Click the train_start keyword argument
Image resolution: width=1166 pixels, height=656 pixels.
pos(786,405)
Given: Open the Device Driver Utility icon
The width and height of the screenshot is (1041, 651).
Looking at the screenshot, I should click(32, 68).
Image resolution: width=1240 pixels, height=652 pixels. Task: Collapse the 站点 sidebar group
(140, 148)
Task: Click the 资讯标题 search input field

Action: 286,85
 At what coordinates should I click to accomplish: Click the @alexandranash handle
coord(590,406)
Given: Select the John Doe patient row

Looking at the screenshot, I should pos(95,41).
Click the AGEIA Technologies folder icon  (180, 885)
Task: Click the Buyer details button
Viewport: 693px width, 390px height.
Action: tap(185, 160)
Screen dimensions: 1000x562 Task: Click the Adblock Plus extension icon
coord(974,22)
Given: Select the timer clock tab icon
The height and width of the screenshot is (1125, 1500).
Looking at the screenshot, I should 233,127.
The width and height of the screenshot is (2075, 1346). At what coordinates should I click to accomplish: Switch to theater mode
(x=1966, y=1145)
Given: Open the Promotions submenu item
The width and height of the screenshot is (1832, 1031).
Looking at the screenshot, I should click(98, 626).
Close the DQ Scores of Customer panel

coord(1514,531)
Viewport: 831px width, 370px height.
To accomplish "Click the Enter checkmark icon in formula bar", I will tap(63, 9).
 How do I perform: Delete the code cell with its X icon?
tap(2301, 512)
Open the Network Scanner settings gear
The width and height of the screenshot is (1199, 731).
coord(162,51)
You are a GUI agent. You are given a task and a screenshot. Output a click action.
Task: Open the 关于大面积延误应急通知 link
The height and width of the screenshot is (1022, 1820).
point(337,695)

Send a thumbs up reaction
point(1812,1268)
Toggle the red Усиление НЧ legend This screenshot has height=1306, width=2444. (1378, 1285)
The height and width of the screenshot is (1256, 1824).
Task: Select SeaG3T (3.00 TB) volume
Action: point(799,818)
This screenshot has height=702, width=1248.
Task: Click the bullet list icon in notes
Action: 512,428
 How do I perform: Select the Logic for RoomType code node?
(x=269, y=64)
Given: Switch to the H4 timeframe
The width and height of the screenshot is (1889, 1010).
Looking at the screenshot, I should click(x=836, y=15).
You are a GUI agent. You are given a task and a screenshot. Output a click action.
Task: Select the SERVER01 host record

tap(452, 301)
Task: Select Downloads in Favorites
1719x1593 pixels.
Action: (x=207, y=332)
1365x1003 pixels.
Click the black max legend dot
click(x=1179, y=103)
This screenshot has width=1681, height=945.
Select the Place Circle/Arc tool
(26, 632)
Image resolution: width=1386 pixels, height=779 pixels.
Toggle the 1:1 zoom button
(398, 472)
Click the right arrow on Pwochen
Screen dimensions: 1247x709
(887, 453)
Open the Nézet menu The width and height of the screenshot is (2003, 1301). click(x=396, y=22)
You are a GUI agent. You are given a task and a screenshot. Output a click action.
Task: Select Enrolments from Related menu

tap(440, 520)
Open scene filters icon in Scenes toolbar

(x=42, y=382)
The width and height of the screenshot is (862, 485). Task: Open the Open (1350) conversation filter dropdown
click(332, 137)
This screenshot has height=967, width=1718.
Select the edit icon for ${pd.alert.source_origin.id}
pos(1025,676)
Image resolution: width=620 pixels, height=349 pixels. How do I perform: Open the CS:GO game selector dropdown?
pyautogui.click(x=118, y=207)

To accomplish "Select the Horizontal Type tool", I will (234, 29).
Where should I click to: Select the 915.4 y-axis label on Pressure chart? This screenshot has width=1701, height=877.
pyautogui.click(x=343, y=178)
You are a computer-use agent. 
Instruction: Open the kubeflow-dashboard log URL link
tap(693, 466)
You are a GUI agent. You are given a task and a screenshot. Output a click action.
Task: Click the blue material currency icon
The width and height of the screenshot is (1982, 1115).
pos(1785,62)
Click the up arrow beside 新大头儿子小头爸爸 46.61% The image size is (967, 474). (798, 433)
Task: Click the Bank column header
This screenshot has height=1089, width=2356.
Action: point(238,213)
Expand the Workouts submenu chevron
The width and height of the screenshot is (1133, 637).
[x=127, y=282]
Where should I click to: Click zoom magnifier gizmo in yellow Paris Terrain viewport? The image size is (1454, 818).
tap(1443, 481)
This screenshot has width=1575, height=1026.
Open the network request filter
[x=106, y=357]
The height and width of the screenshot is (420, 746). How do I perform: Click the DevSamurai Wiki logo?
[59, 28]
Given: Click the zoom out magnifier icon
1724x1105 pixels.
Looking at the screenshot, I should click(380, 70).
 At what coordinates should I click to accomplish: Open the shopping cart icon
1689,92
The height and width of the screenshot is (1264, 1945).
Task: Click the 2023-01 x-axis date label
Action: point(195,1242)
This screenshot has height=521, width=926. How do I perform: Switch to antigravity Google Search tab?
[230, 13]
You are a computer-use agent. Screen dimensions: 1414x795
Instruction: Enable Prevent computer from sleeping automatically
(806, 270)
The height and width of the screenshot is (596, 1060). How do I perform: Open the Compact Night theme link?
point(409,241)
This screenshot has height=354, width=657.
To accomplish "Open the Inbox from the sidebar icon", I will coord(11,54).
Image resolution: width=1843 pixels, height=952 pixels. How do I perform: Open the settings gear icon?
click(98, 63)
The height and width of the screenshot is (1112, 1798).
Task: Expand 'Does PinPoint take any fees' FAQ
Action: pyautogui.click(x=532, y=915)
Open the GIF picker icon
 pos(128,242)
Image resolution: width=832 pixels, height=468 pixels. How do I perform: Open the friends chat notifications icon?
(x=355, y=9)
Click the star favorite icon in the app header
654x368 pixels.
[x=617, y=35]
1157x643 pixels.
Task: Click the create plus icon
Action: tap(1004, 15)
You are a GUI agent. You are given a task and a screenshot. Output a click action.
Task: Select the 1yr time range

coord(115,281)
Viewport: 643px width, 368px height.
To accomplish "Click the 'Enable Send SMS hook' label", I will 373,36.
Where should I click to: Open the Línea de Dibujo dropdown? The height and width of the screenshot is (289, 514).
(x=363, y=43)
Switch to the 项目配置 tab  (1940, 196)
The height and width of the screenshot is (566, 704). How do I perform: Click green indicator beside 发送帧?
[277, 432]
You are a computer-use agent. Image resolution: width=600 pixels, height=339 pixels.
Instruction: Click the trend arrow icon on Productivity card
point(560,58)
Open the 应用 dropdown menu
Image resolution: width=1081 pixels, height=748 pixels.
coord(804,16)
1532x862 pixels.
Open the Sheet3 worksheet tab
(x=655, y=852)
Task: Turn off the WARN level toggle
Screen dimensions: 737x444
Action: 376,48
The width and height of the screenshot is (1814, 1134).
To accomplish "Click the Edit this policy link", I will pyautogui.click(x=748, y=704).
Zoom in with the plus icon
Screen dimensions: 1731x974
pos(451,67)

#####

Which lines above run from the one containing "Task: Click the blue material currency icon" to the one containing "Viewport: 643px width, 368px height."? Give them again exactly, both ends included.

• Answer space:
Task: Click the blue material currency icon
The width and height of the screenshot is (1982, 1115).
pos(1785,62)
Click the up arrow beside 新大头儿子小头爸爸 46.61% The image size is (967, 474). (798, 433)
Task: Click the Bank column header
This screenshot has height=1089, width=2356.
Action: point(238,213)
Expand the Workouts submenu chevron
The width and height of the screenshot is (1133, 637).
[x=127, y=282]
Where should I click to: Click zoom magnifier gizmo in yellow Paris Terrain viewport? The image size is (1454, 818).
tap(1443, 481)
This screenshot has width=1575, height=1026.
Open the network request filter
[x=106, y=357]
The height and width of the screenshot is (420, 746). How do I perform: Click the DevSamurai Wiki logo?
[59, 28]
Given: Click the zoom out magnifier icon
1724x1105 pixels.
Looking at the screenshot, I should click(380, 70).
 At what coordinates should I click to accomplish: Open the shopping cart icon
1689,92
The height and width of the screenshot is (1264, 1945).
Task: Click the 2023-01 x-axis date label
Action: point(195,1242)
This screenshot has height=521, width=926. How do I perform: Switch to antigravity Google Search tab?
[230, 13]
You are a computer-use agent. Screen dimensions: 1414x795
Instruction: Enable Prevent computer from sleeping automatically
(806, 270)
The height and width of the screenshot is (596, 1060). How do I perform: Open the Compact Night theme link?
point(409,241)
This screenshot has height=354, width=657.
To accomplish "Open the Inbox from the sidebar icon", I will coord(11,54).
Image resolution: width=1843 pixels, height=952 pixels. How do I perform: Open the settings gear icon?
click(98, 63)
The height and width of the screenshot is (1112, 1798).
Task: Expand 'Does PinPoint take any fees' FAQ
Action: pyautogui.click(x=532, y=915)
Open the GIF picker icon
 pos(128,242)
Image resolution: width=832 pixels, height=468 pixels. How do I perform: Open the friends chat notifications icon?
(x=355, y=9)
Click the star favorite icon in the app header
654x368 pixels.
[x=617, y=35]
1157x643 pixels.
Task: Click the create plus icon
Action: tap(1004, 15)
You are a GUI agent. You are given a task and a screenshot. Output a click action.
Task: Select the 1yr time range

coord(115,281)
Viewport: 643px width, 368px height.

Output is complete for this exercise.